Nach der Studierzeit gibt es eine Vielzahl von Freizeitangeboten. Von Basteln über Kochen, Technik, Musik bis hin zum Sport ist eigentlich alles dabei; auch vieles, was zu Hause gar nicht möglich wäre. Für Sportbegeisterte gibt es einen Fußballplatz hinter dem Haus, ein Pool kann in den warmen Monaten genutzt werden. Für das Riesentrampolin gibt es extra einen “Trampolinwart” – ein Schüler, der sich um die Wartung und Sicherung des Turngeräts eigenverantwortlich kümmert. Einer von vielen “Minijobs”, für die sich die Schüler bewerben und engagieren können. “Neben unserem Programm gibt es auch zusätzliche Angebote von außerhalb, etwa Reit- oder Musikunterricht”, ergänzt Reitzle. Möchte man Freunde treffen, so müsse man den Campus gar nicht verlassen, denn viele Freundschaften bildeten sich auch unter den Schülern, sagt der Leiter.

 

Giulia erzählt, sie fühle sich hier “sehr wohl”, wäre aber manchmal auch gerne bei ihren Eltern. Etwa, wenn sie niedergeschlagen oder traurig ist. “Die Betreuer können einen da nicht in den Arm nehmen. Aber ich habe hier auch viele wirklich gute Freunde gefunden, von denen ich am Anfang dachte, dass wir uns nie verstehen würden. Man wächst da einfach zusammen und sie können mich dann trösten, auch wenn meine Eltern so weit weg sind.” Auch digital können soziale Kontakte gepflegt werden: Es stehen Laptops zum Lernen, aber auch zum Surfen zur Verfügung. “Wir sind ja auch nicht weltfremd. Dennoch gibt es bei uns keinen 24-Stunden-Zugang zum Internet”, sagt Reitzle. “Den Eltern wird geraten, nur W-LAN und kein UMTS auf dem Smartphone freizuschalten”, stellt er klar. Dadurch solle den Kindern und Jugendlichen eine Medienkompetenz vermittelt werden, die es ermöglicht, das Medium Internet zielgerichtet, aber maßvoll zu nutzen. “Langweilig wird es im Kasten nie”, erzählt Giulia. Schließlich gebe es auch die Möglichkeit, die Freunde in der Stadt zu treffen oder bummeln zu gehen. Allerdings sei die Voraussetzung dafür immer, dass Regeln und ausgemachte Uhrzeiten eingehalten würden.

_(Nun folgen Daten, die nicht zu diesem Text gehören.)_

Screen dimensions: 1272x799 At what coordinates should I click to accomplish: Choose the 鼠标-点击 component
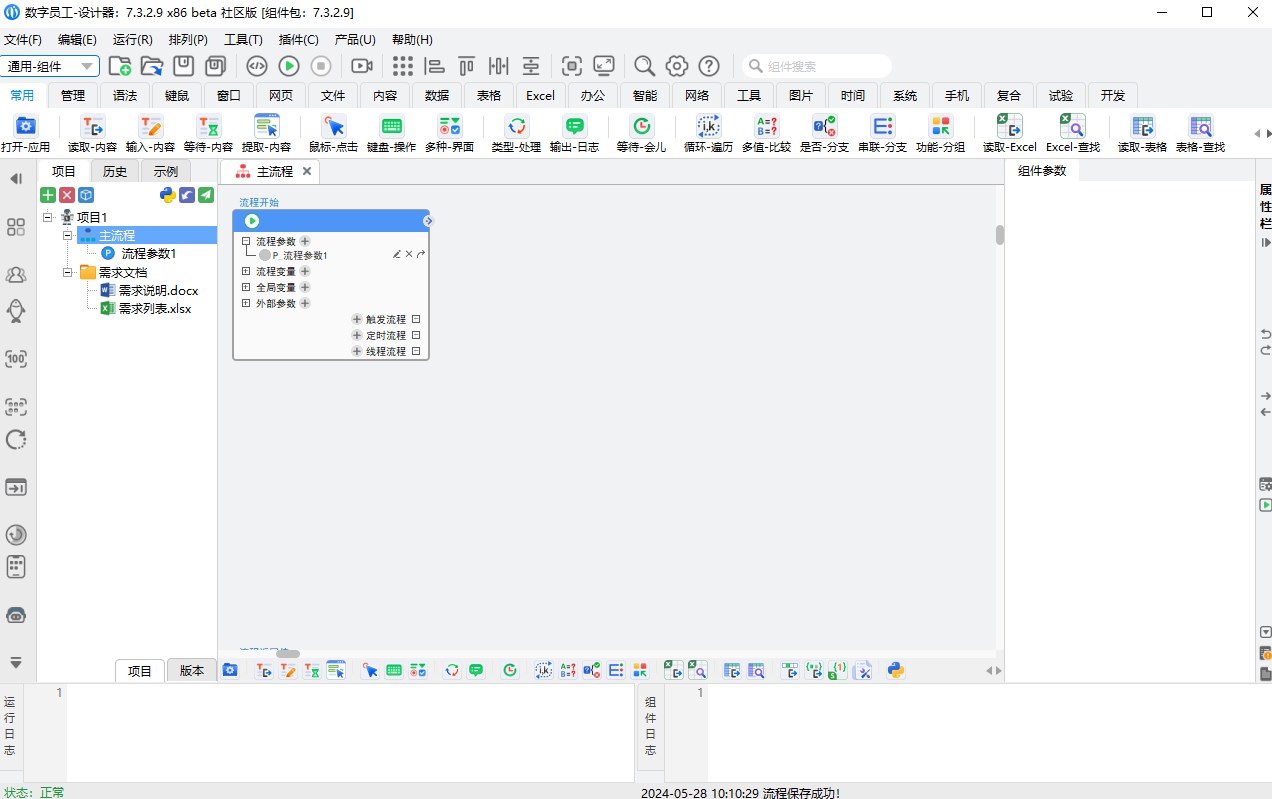[333, 127]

Nach dem Abendprogramm mit verschiedenen AGs und Hobbygruppen geht es erst für die Jüngsten, später dann für die Älteren, ins Bett. Sie wohnen in Wohnappartements mit einem bis sechs anderen Schülern zusammen, teilen sich ein Bad und ein Wohnzimmer. Die Zimmer sind eher zweckmäßig, aber nicht ungemütlich. Viele der Mädchenzimmer sind durch persönliche Gegenstände oder Poster geschmückt. “Man gewöhnt sich an die fehlende Privatsphäre. Je länger man hier ist, umso mehr arrangiert man sich mit den anderen”, sagt Giulia.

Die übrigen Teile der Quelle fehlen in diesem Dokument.